One of the fundamental forecasts for 2025 is that world population will be about 8.4 billion (#39), which may be considered in 3 tiers, World 1 consisting of the populations of the advanced nations living in prosperity (presently 1 billion growing to 1.4 billion), World 2 consisting of a middle class living comfortably but not extravagantly (2 billion growing to 5 billion), and World 3 consisting of the populations of underdeveloped nations living in destitution (1 billion growing to 2 billion) — if things go well (#45). The process of metropolitanization will continue (#44). The majority of the world's population will live in urban and suburban areas. This urbanization will permit continued aggregation of markets and utilization of economies of scale, but will also foster epidemics, potentiate disasters and service failures, and lead to socially and occupationally stranded populations.
The accumulation of information impels us to try to take action advancing us toward a world totally managed, but not totally controlled (#1). The best example of effective international management is the convention for global management of the electromagnetic spectrum. The UN and other supranational organizations will become more prominent and effective (#52) and they will move from a peacekeeping to a peacemaking role (#48). There will effectively be a global currency (#59) and a recognized international basis of capital (#69).
In the technological area “megatronics” well advance to the point where almost every device will be “smart” with embedded microprocessors and sensors to be able to respond to its environment (#2). As consequences of the Human Genome Project, three to four thousand genetic disorders will be understood and our comprehension of biochemical and physiological processes will make our present level of pharmaceutical science technologically insignificant (#8). Many more diseases will, like smallpox, be wiped out. Smart cards now being introduced for financial transactions, will also be used for medical records and will eventually carry complete medical histories (#6). Some privacy rights will be sacrificed for the sake of improved medical treatment.

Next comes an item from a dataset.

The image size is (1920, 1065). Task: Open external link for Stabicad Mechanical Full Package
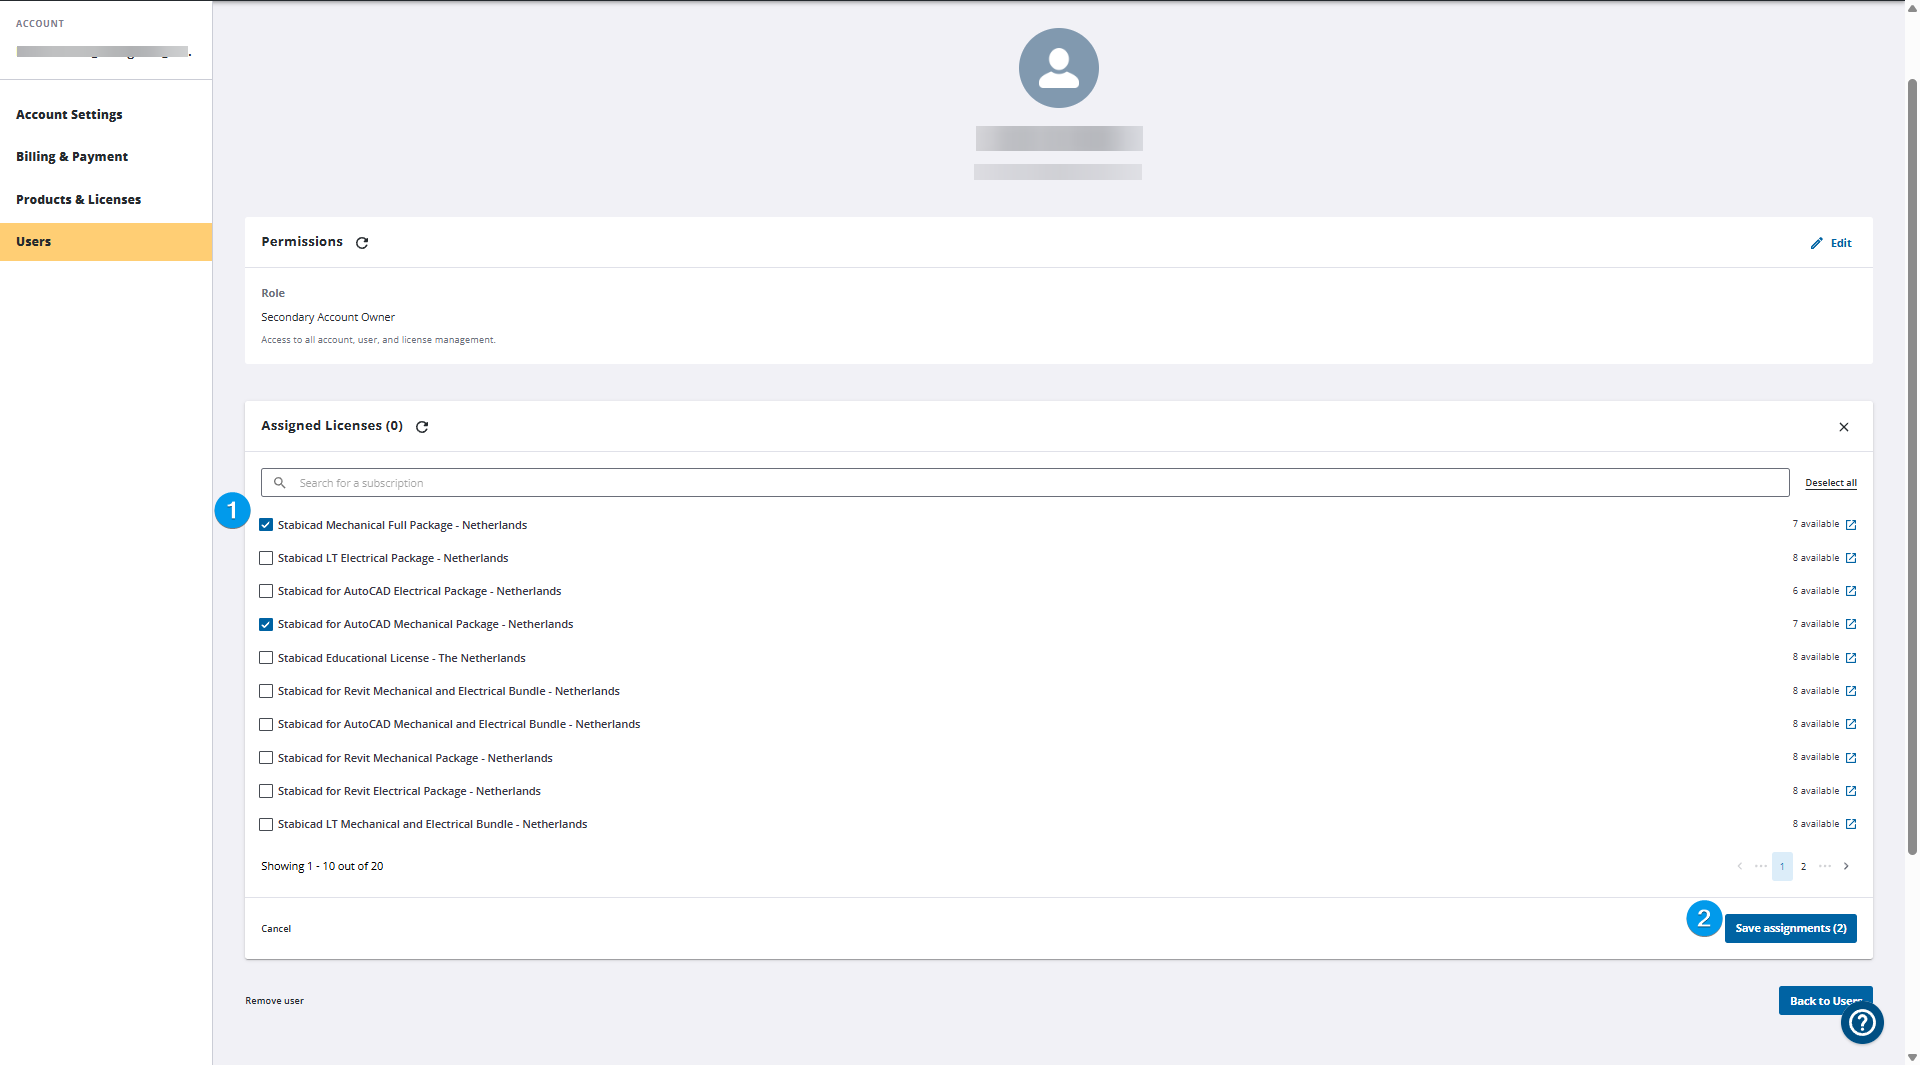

There will be more refined management, control and manipulation of other plant and animal species (#10). Of the estimated 3000 edible plant species, about 300 are cultivated, 30 are common in commerce and only 6 make up 90% of the vegetable diet. Foods for human consumption will become more diverse and there will be less reliance on animal proteins (#12).
The introduction of fiber optics will make every telephone a television (#23). Until recently the problem has been meeting customer demand, but now the problem is inducing consumers to use the channel capacity available. Information technology will have an important influence on public policy processes by providing more feedback, more quickly on political issues (#25).
The Russian-American rapprochement is making the world safe for conflict. Local conflicts will become more prevalent and violent, peeking at about 2010 (#47). On a scale of scale of 1 to 10 with the Three Mile Island event a 0.5 and Chernobyl a 3, there will be, either as an accident or as a deliberate act of war or terrorism, a nuclear event of 5 or higher (#49).
 J.F. Coates, “The Highly Probable Future: 83 Assumptions about the Year 2025”, the World Future Society, Bethesda, MD, 1994.
 J.F. Coates, J.B. Mahaffie, and A. Hines, Technological Forcasting and Social Change 47, 23-33, 1994.
Mr. Coates kindly answered a number of questions from the audience. The President-elect thanked the speaker on behalf of the Society. On behalf of the membership chairman he presented one new member, announced the speaker for the next meeting, made the parking announcement, and adjourned the 2033rd meeting at 9:36 p.m.